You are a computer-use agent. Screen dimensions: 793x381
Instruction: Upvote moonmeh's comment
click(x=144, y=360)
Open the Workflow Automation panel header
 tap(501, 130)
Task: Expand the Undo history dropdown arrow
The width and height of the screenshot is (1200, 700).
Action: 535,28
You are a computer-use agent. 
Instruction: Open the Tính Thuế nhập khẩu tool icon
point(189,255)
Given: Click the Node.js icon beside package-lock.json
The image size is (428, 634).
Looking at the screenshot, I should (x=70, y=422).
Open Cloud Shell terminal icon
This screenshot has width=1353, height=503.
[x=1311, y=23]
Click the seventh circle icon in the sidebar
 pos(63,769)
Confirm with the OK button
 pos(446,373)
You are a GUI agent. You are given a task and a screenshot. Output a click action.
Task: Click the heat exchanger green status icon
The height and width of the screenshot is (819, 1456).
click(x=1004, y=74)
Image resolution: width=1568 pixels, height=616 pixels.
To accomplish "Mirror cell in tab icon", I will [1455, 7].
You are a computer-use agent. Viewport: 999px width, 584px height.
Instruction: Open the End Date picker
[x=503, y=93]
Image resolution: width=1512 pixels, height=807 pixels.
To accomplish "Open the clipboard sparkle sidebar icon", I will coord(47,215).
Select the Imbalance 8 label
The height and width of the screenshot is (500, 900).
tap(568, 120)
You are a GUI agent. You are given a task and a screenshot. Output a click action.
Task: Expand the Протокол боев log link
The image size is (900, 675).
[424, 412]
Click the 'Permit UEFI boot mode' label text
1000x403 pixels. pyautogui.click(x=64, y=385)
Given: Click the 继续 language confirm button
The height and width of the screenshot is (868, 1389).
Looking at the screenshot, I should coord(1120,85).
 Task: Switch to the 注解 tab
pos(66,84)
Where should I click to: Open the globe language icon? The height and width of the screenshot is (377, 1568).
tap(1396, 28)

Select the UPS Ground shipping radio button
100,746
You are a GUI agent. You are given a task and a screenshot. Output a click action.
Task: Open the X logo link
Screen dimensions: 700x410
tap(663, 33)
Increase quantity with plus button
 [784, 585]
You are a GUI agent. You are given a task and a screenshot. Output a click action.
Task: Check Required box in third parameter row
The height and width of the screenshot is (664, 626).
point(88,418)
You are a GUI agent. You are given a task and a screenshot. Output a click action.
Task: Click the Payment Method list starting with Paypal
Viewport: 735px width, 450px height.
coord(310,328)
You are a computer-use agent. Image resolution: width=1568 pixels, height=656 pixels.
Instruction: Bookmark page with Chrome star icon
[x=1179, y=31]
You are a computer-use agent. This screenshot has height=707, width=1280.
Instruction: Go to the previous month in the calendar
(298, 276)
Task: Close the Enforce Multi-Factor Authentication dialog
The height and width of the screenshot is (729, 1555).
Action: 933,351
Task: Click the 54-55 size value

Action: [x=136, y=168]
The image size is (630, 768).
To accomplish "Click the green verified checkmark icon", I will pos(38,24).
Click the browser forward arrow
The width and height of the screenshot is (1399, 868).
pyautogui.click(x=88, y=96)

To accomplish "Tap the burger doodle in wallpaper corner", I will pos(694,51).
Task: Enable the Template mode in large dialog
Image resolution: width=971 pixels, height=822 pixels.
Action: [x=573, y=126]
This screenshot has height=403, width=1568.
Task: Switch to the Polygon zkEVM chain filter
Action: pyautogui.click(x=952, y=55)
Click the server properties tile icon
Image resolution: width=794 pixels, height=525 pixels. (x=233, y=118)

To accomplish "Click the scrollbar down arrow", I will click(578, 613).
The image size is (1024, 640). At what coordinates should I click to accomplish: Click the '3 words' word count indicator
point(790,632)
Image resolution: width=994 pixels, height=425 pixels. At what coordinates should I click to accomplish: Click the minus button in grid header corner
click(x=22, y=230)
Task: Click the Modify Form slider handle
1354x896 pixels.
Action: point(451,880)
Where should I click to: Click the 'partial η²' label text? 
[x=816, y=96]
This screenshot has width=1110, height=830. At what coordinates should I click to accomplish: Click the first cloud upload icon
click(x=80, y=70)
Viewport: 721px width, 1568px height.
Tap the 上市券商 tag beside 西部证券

# # #

Required work: Print the lines above without alteration, beginning with the line that contains "Given: Click the 继续 language confirm button" and ending after the line that contains "Action: [x=136, y=168]".

Exercise result:
Given: Click the 继续 language confirm button
The height and width of the screenshot is (868, 1389).
Looking at the screenshot, I should coord(1120,85).
 Task: Switch to the 注解 tab
pos(66,84)
Where should I click to: Open the globe language icon? The height and width of the screenshot is (377, 1568).
tap(1396, 28)

Select the UPS Ground shipping radio button
100,746
You are a GUI agent. You are given a task and a screenshot. Output a click action.
Task: Open the X logo link
Screen dimensions: 700x410
tap(663, 33)
Increase quantity with plus button
 [784, 585]
You are a GUI agent. You are given a task and a screenshot. Output a click action.
Task: Check Required box in third parameter row
The height and width of the screenshot is (664, 626).
point(88,418)
You are a GUI agent. You are given a task and a screenshot. Output a click action.
Task: Click the Payment Method list starting with Paypal
Viewport: 735px width, 450px height.
coord(310,328)
You are a computer-use agent. Image resolution: width=1568 pixels, height=656 pixels.
Instruction: Bookmark page with Chrome star icon
[x=1179, y=31]
You are a computer-use agent. This screenshot has height=707, width=1280.
Instruction: Go to the previous month in the calendar
(298, 276)
Task: Close the Enforce Multi-Factor Authentication dialog
The height and width of the screenshot is (729, 1555).
Action: 933,351
Task: Click the 54-55 size value

Action: [x=136, y=168]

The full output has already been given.